## Problem details:
Output the lines of the listing below exactly, starting at the line containing "The width and" and stopping after the last line, with any pictures dropped.

## Records for the task:
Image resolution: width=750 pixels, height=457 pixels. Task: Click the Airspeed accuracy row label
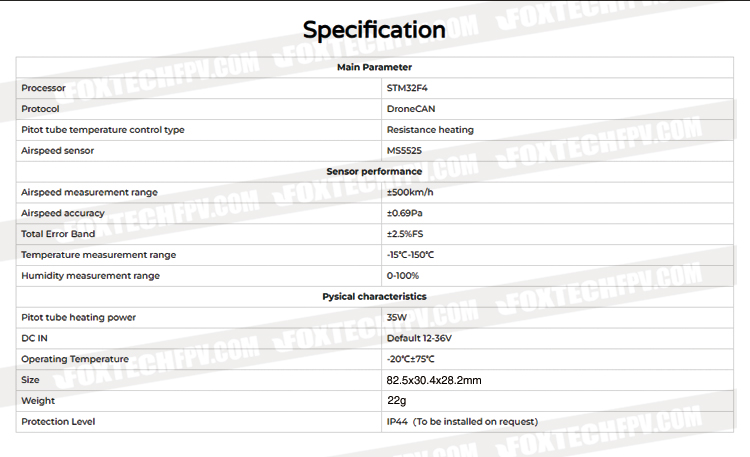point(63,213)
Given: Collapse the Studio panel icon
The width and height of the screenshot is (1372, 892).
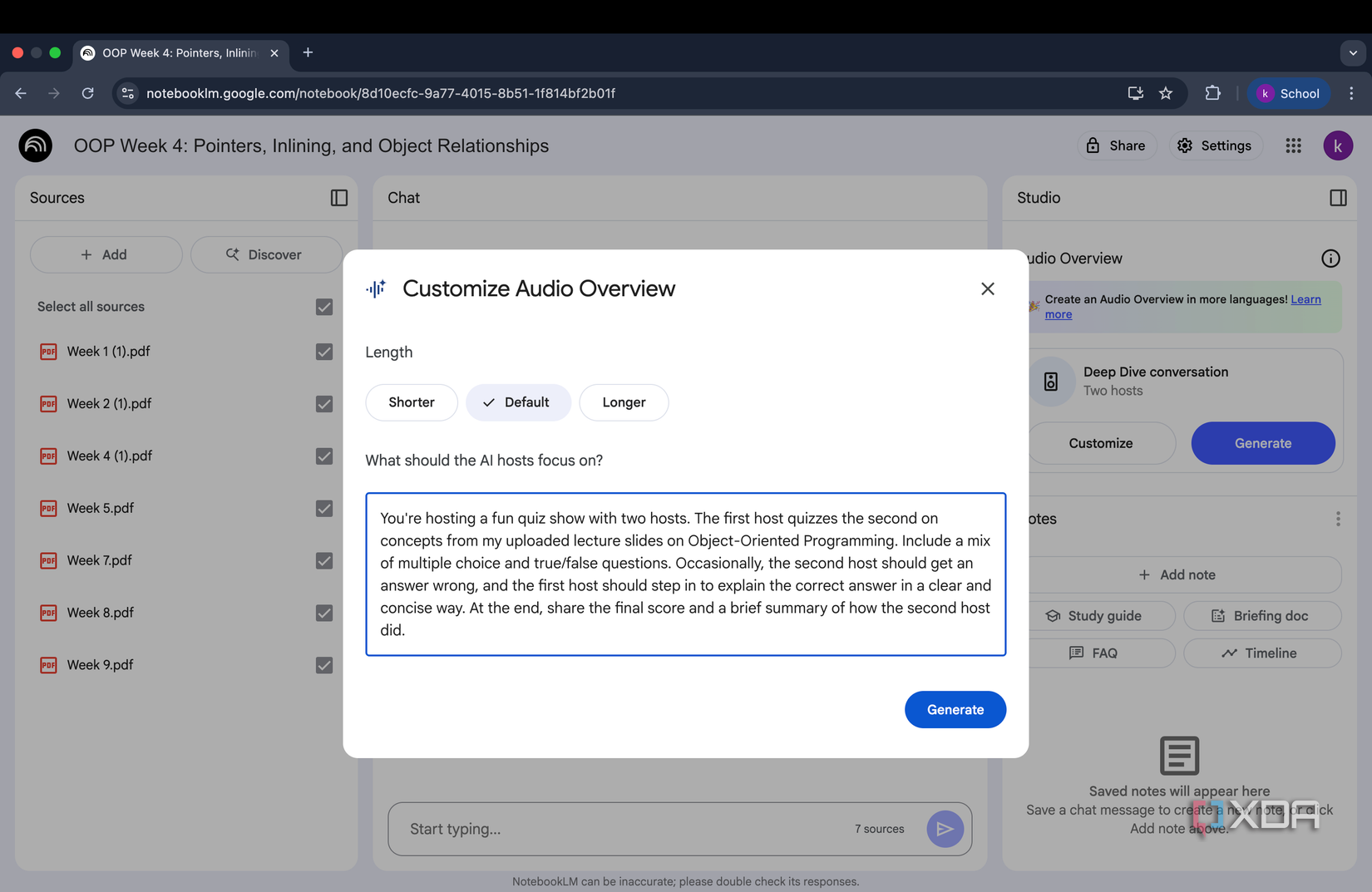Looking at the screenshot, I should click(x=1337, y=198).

## Task output:
The width and height of the screenshot is (1372, 892).
Looking at the screenshot, I should click(x=1337, y=198).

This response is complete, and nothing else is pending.